Cash is what drives growing companies. That's why "you've got to know how to do accurate forecasts, especially of your cash position," says Bob Purtell, the managing partner of Boardroom Partners, a New York City- based planning and corporate finance firm. Purtell's tips:

· Document your forecast's underlying assumptions. "Everyone has assumptions, even if they're not conscious ones," he says. "But in a growing business and a dynamic business environment, those assumptions will and should keep changing -- so make certain your forecasts keep up." It's also important to test those assumptions (about, say, interest rates, sales growth, and so forth) at least once each year.
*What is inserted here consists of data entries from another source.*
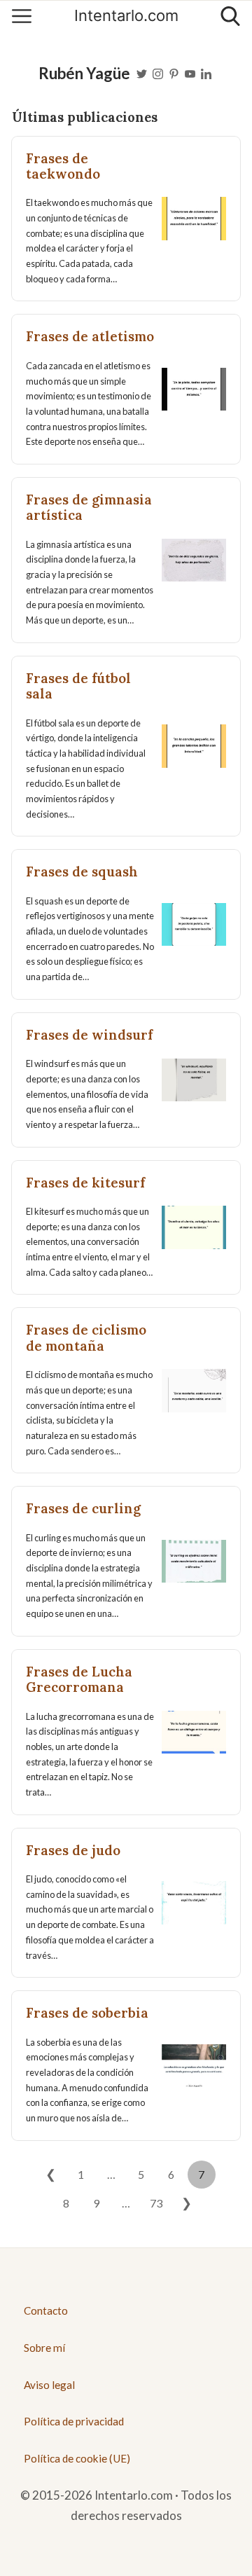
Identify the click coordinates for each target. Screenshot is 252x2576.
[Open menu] (21, 16)
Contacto (46, 2310)
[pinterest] (174, 73)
· Stress-test those assumptions according to best- and worst-case scenarios. "Reality will probably fall in between" those scenarios, Purtell notes, "but if the worst occurs, you've got to make certain your company's cash position is strong enough to handle it."

· Compare the accuracy of each period's forecast with actual business performance, before drawing up your next forecast. If assumptions aren't meeting reality, make adjustments accordingly. "One quick indicator of your forecast's accuracy is your weekly checking-account balance," says Purtell. "If its balance doesn't match your expectations, you need to figure out what went wrong -- and maybe even take some kind of action to prevent further problems." (For 10 tips on conserving cash, see "A Business-Survival Checklist," Finance, May 1995.)